At the beginning of the proposal, I said that type and context are not the same thing. But exactly how are they different? Every context is a type, and they share the same subtype relations. However, the context tree has a constraint: No multiple inheritance[3]. We need this so we can do well-defined multi dispatch on contexts[4].
Recall that we also required that there be no common supercontext of
Singular and Plural (and there are no contexts that are not
subtypes of one of these two). This means that operators need only
decide what to do in those two contexts and the dispatch is completely
well-defined. Subs by default do the same thing in both contexts and
propagate the decision to their return value, which will eventually
propagate to something that will make the decision.

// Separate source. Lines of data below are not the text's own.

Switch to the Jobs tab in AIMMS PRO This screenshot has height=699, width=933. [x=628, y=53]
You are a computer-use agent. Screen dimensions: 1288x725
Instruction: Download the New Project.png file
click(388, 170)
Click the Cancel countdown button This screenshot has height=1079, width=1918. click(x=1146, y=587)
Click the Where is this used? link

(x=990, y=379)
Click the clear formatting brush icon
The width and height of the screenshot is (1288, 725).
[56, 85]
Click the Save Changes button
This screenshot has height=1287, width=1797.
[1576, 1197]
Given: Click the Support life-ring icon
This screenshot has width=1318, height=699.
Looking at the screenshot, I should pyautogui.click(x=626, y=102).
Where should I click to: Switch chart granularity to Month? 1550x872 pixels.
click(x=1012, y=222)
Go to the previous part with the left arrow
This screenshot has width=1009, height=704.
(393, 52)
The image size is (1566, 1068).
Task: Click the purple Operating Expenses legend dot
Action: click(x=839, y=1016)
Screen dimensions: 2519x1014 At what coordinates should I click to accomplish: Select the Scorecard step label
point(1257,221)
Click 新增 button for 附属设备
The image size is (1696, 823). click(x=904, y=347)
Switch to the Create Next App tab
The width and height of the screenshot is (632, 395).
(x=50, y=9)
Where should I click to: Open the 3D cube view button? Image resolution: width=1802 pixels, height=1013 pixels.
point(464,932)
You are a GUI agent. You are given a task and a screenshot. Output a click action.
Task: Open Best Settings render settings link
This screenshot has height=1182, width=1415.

In order to define a type to be a context, declare it with is context
and derive from some other context (both of these things are necessary):
class Foo does Int is context {...}
class Bar does Plural is context {...}
When you introduce a new context, you must be sure that you don't derive from two other contexts (if you do, the compiler will reject your program). Perhaps there is a way to set the "primary context" of a type derived from two contexts, so that the subtype relation will ignore the other when doing context calculations:
class IntStr does Int does Str is context(Str) {...}
The reason that explicit marking of is context is required is so that
we don't kill multiple inheritance altogether. You're allowed to
multiply inherit, as long as all contexts you inherit from form a chain
of subtypes (A <: B <: C <: ...). Basically, you can't be an Int and
a Str at once; you can't be a Ref and a Plural at once, etc.
Classes and roles by default are Singular. It is unclear how to
create a Plural type, but there should be a way (Plural might
have some mandatory interface).
[3] Formally, if A <: B and A <: C then B <: C or C <: B.
[4] In order to do well-defined multi dispatch, you must be sure that the variant you pick is more specific than any other matching variant, or the context was too general to decide. The thing we want to avoid is having a context that is too specific to decide; equivalently, that it is possible to define a completely unambiguous dispatch. In the language of logic:
Given a variant's context type C and its return value r <: C, another variant's context type D and its return value s <: D, and the current context cxt. Show that if both variants match, then one must be more specific than the other; i.e. that if r <: cxt and s <: cxt then C <: D, D <: C, or C <: cxt and D <: cxt (the context was too general).
Proof: By the "no multiple inheritance" constraint in [3], r <: cxt and r <: C implies cxt <: C or C <: cxt. Similarly, cxt <: D or D <: cxt. By cases:
if cxt <: C and cxt <: D then (by [3]) C <: D or D <: C.
if cxt <: C and D <: cxt then D <: C
if C <: cxt and cxt <: D then C <: D
C <: cxt and D <: cxt was a goal
We defined what scalars and arrays do in the two base contexts
Singular and Plural. But what happens when the context is more
specific, and the value that the scalar holds does not match? This
violates the guarantee that the return has to be a subtype of the
context. Perl could just fail (and does in general), but there is one
out: &*COERCE[5]. This gets called whenever a value is not a
subtype of the context it is in. Just define it as a regular
return-value-polymorphic function:
multi *COERCE (MyString $s --> Str) {
$s.string_val;
}
Incidentally, this single-invocant multi also allows you to define
COERCE as a method.
[5] Note that it isn't coerce:<as>, as it's not really a
syntactic category at all; it's just infix. Better to have a callback
sub and let the syntax transform into it.
How is lvalue and rvalue encoded in context? How is a hash different from an array?